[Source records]
[Start of section]
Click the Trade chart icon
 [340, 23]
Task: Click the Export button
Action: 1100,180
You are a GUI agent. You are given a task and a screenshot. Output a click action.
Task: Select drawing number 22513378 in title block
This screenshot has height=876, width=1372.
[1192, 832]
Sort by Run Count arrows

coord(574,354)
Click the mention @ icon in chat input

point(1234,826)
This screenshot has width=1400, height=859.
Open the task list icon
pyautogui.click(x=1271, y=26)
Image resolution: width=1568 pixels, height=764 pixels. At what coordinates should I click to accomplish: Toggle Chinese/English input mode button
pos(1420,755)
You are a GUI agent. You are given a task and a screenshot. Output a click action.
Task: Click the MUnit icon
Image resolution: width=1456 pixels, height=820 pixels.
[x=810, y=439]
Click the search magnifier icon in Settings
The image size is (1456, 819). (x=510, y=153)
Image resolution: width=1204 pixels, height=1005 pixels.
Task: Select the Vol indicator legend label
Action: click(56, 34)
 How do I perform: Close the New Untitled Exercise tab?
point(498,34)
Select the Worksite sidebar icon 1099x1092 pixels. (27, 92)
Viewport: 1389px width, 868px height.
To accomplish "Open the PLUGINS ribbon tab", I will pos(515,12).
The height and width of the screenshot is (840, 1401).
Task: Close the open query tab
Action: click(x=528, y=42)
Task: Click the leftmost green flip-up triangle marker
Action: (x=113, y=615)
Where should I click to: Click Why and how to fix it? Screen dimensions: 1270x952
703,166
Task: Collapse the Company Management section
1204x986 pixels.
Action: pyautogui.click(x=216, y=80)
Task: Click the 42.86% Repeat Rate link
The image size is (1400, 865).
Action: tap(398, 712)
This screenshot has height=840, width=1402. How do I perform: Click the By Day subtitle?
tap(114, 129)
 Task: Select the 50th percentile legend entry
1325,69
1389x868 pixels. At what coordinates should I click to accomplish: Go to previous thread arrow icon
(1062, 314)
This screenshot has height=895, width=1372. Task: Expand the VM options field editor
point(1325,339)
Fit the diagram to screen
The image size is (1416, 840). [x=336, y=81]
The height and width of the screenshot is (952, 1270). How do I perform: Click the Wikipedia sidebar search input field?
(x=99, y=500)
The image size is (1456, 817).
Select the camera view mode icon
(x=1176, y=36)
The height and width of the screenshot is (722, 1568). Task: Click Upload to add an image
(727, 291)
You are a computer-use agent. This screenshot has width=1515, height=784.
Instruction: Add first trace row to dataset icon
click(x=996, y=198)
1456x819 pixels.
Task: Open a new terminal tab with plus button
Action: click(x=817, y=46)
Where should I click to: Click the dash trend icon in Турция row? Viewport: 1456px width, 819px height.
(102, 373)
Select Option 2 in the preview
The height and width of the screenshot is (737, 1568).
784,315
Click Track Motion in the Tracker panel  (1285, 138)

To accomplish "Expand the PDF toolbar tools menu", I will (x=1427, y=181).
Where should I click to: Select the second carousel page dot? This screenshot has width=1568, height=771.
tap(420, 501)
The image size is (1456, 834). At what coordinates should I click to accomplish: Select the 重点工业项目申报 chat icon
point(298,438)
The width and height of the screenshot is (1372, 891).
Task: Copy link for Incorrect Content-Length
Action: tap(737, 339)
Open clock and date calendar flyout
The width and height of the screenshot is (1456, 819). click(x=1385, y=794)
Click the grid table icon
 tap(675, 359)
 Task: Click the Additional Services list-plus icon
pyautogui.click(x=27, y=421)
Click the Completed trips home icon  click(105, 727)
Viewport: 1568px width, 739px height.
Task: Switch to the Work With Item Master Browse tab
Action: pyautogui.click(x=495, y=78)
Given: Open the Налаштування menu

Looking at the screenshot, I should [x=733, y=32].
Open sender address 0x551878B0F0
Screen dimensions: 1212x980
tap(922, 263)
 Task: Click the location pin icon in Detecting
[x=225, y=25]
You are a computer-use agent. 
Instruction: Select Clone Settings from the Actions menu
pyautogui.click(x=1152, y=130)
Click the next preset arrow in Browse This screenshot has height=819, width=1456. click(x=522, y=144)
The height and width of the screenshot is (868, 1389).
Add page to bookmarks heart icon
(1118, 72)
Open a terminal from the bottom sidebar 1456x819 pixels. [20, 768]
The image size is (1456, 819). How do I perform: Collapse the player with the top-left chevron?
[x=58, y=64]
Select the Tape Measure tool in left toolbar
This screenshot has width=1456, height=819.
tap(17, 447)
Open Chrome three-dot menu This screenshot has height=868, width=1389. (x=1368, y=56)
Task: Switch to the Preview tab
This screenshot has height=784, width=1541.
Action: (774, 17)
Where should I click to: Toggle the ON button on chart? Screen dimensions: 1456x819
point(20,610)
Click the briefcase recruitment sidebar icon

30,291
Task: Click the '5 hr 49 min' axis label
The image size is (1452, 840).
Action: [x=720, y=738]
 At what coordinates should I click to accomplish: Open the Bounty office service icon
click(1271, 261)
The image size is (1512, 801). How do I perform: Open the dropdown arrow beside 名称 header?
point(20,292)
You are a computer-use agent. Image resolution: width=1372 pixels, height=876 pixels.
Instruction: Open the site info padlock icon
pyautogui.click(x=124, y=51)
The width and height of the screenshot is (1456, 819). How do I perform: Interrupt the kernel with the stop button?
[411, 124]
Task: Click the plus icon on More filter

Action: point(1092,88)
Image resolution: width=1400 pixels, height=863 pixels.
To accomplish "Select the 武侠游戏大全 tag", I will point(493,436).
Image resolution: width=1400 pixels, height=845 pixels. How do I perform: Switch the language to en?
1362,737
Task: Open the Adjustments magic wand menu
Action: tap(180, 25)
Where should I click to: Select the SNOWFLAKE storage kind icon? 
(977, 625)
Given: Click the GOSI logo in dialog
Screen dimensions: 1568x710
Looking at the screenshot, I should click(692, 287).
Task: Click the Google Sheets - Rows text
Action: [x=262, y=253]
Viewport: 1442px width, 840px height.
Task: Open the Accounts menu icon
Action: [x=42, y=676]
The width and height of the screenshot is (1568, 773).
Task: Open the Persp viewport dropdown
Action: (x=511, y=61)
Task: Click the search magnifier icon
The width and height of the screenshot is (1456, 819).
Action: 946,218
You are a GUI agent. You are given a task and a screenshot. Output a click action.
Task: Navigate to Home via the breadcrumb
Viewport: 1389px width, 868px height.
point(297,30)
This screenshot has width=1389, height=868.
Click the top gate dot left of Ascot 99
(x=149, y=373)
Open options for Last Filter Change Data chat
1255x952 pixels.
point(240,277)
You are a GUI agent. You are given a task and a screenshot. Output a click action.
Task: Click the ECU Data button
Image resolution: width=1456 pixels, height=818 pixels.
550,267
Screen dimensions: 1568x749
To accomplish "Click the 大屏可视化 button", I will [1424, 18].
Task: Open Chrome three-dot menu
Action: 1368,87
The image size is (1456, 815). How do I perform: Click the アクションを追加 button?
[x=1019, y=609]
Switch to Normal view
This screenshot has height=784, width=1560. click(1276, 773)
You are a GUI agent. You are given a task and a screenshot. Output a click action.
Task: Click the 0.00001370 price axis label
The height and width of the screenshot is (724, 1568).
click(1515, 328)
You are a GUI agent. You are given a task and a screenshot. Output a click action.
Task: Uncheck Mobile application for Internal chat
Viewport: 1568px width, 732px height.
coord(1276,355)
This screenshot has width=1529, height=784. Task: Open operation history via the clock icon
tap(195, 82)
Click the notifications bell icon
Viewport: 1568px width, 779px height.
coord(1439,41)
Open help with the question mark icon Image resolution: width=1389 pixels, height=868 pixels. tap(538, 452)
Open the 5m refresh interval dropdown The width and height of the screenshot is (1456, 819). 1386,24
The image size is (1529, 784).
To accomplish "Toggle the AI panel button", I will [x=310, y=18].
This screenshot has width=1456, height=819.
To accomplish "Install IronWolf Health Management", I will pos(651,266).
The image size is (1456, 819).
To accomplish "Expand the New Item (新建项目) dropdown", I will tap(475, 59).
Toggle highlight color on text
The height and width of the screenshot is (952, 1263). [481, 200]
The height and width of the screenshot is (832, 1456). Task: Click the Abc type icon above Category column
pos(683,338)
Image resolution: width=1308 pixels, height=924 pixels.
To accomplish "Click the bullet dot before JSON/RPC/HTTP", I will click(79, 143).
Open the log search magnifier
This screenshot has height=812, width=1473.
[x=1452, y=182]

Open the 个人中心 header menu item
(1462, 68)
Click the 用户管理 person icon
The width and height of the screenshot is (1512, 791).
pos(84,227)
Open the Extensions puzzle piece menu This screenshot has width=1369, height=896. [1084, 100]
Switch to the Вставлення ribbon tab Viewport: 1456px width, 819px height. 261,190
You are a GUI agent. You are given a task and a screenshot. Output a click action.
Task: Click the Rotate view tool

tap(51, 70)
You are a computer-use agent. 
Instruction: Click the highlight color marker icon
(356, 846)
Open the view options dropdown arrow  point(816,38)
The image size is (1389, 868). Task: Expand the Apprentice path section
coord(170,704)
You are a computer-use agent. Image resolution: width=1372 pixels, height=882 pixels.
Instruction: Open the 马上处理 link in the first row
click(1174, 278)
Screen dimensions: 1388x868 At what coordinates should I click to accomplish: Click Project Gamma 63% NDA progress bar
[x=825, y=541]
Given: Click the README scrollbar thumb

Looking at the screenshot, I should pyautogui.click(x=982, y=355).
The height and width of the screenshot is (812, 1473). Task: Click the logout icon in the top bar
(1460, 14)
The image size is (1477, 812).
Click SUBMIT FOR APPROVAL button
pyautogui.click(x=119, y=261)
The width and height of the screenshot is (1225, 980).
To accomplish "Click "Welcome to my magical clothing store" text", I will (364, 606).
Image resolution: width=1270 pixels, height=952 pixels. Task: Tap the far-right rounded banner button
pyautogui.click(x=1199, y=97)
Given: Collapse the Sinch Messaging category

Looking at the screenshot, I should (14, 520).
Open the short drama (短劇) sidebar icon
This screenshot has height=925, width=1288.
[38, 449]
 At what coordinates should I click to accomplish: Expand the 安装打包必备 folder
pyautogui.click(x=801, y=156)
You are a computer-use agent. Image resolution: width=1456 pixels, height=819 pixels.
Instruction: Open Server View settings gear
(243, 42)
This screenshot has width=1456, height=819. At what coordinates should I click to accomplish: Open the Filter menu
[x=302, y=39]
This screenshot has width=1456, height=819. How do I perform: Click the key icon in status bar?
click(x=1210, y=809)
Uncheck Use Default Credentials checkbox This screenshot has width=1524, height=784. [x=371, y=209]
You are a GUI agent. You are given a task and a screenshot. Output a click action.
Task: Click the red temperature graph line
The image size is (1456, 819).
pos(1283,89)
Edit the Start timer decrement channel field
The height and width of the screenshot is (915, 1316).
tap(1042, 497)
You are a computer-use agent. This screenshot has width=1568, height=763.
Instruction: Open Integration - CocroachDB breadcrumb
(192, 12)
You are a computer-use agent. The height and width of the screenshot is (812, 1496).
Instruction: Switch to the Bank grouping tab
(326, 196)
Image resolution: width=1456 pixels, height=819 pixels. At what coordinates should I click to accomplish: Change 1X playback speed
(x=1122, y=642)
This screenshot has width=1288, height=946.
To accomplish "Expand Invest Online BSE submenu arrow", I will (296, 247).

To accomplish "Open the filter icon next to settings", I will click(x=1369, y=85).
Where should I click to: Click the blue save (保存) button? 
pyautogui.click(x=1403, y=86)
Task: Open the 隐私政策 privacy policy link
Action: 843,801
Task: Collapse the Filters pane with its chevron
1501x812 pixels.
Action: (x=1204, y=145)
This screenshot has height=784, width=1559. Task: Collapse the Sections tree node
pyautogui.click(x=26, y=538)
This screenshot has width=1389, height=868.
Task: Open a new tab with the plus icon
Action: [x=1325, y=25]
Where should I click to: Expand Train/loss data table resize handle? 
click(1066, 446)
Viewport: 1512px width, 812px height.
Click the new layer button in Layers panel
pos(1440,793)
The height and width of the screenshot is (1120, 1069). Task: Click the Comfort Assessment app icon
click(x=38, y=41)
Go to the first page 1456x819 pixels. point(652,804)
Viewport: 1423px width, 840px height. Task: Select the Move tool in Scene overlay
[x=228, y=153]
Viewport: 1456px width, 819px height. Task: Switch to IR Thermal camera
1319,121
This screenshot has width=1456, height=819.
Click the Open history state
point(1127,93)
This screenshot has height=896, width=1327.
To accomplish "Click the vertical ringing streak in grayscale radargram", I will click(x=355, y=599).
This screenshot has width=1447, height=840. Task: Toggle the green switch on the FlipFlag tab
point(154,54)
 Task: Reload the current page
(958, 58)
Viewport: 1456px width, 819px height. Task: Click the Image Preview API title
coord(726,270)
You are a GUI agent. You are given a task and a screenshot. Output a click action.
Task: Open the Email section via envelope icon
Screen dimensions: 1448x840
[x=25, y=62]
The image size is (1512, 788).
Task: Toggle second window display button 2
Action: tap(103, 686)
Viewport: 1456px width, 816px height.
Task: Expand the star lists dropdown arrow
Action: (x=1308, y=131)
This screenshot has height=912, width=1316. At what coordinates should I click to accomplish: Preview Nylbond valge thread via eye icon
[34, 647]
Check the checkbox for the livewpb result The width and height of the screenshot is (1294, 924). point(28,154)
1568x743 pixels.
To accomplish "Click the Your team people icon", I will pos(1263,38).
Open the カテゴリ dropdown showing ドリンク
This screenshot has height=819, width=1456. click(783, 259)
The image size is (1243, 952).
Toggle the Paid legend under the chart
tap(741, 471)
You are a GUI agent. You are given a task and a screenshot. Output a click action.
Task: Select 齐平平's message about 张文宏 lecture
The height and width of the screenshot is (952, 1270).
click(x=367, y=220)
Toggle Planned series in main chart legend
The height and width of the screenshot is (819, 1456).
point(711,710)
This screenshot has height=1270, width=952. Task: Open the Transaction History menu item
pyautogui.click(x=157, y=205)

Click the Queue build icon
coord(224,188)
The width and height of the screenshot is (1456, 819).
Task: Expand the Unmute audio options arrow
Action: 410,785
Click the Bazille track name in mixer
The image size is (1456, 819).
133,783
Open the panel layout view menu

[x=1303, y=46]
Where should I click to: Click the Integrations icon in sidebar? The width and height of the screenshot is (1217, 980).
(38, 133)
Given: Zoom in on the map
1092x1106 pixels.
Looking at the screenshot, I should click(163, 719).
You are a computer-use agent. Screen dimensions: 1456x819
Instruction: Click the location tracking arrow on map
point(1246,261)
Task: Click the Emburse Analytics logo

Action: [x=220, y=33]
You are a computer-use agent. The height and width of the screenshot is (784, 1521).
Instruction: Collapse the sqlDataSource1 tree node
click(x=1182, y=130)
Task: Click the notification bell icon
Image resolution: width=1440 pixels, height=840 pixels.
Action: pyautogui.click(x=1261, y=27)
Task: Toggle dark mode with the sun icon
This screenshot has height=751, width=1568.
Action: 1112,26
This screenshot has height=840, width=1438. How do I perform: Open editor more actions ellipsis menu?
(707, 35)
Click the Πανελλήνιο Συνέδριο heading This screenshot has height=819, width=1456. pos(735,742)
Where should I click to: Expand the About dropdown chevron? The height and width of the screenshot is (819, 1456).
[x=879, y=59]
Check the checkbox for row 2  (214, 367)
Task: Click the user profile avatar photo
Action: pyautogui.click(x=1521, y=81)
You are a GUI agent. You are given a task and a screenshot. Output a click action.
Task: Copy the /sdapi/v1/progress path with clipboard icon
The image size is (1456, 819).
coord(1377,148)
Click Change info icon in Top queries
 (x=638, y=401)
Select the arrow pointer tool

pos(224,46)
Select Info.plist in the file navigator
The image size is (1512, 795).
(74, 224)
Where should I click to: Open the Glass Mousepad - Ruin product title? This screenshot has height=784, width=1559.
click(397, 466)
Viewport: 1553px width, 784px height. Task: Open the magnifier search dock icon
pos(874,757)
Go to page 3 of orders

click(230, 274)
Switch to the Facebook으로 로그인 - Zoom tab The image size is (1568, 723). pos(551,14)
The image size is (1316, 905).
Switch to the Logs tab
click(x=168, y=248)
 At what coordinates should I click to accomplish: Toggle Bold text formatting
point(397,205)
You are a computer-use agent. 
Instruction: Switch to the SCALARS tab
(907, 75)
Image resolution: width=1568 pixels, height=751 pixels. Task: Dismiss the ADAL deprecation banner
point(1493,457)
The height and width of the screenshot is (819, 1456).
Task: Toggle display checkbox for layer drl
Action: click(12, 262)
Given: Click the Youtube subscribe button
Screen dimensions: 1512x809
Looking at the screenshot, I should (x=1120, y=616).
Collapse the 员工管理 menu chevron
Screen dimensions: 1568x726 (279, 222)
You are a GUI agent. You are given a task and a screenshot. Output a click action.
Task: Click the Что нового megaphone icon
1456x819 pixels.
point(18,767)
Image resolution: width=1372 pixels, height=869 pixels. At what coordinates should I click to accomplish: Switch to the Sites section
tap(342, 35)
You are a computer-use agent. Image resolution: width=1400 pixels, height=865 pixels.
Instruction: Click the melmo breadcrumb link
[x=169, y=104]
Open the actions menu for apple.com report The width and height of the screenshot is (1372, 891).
[End of section]
◆ **How to complete this task**:
Every line above with the string "Zoom" in it needs to be copied.

◆ **Response to the exercise**:
Given: Zoom in on the map
Switch to the Facebook으로 로그인 - Zoom tab The image size is (1568, 723). pos(551,14)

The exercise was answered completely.